* **What to produce**:
Word by word and line by line, write out all of the records.

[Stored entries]
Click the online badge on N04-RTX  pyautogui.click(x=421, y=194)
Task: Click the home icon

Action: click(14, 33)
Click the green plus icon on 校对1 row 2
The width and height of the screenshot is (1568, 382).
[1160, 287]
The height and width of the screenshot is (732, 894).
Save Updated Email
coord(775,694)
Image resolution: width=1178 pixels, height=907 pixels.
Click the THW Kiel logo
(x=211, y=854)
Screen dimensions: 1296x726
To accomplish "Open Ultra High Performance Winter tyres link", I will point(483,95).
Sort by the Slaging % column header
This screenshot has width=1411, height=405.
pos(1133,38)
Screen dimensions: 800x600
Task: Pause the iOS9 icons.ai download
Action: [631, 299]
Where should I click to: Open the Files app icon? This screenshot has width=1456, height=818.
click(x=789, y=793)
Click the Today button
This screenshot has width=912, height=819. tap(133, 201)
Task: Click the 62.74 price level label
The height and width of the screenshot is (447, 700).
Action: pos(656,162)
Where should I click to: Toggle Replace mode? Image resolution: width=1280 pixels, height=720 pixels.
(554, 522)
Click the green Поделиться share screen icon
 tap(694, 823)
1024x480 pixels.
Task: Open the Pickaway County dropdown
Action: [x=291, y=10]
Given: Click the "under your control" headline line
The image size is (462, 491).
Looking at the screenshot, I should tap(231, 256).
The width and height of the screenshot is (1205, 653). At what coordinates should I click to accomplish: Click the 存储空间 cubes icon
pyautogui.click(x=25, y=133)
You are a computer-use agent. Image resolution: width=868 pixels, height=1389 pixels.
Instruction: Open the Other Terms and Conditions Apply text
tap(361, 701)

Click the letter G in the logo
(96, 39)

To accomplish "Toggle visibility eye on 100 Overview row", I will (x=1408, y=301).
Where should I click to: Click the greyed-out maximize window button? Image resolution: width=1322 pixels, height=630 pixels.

* **Exercise solution**:
Click the online badge on N04-RTX  pyautogui.click(x=421, y=194)
Task: Click the home icon

Action: click(14, 33)
Click the green plus icon on 校对1 row 2
The width and height of the screenshot is (1568, 382).
[1160, 287]
The height and width of the screenshot is (732, 894).
Save Updated Email
coord(775,694)
Image resolution: width=1178 pixels, height=907 pixels.
Click the THW Kiel logo
(x=211, y=854)
Screen dimensions: 1296x726
To accomplish "Open Ultra High Performance Winter tyres link", I will point(483,95).
Sort by the Slaging % column header
This screenshot has width=1411, height=405.
pos(1133,38)
Screen dimensions: 800x600
Task: Pause the iOS9 icons.ai download
Action: [631, 299]
Where should I click to: Open the Files app icon? This screenshot has width=1456, height=818.
click(x=789, y=793)
Click the Today button
This screenshot has width=912, height=819. tap(133, 201)
Task: Click the 62.74 price level label
The height and width of the screenshot is (447, 700).
Action: pos(656,162)
Where should I click to: Toggle Replace mode? Image resolution: width=1280 pixels, height=720 pixels.
(554, 522)
Click the green Поделиться share screen icon
 tap(694, 823)
1024x480 pixels.
Task: Open the Pickaway County dropdown
Action: [x=291, y=10]
Given: Click the "under your control" headline line
The image size is (462, 491).
Looking at the screenshot, I should tap(231, 256).
The width and height of the screenshot is (1205, 653). At what coordinates should I click to accomplish: Click the 存储空间 cubes icon
pyautogui.click(x=25, y=133)
You are a computer-use agent. Image resolution: width=868 pixels, height=1389 pixels.
Instruction: Open the Other Terms and Conditions Apply text
tap(361, 701)

Click the letter G in the logo
(96, 39)

To accomplish "Toggle visibility eye on 100 Overview row", I will (x=1408, y=301).
Where should I click to: Click the greyed-out maximize window button? Image resolution: width=1322 pixels, height=630 pixels.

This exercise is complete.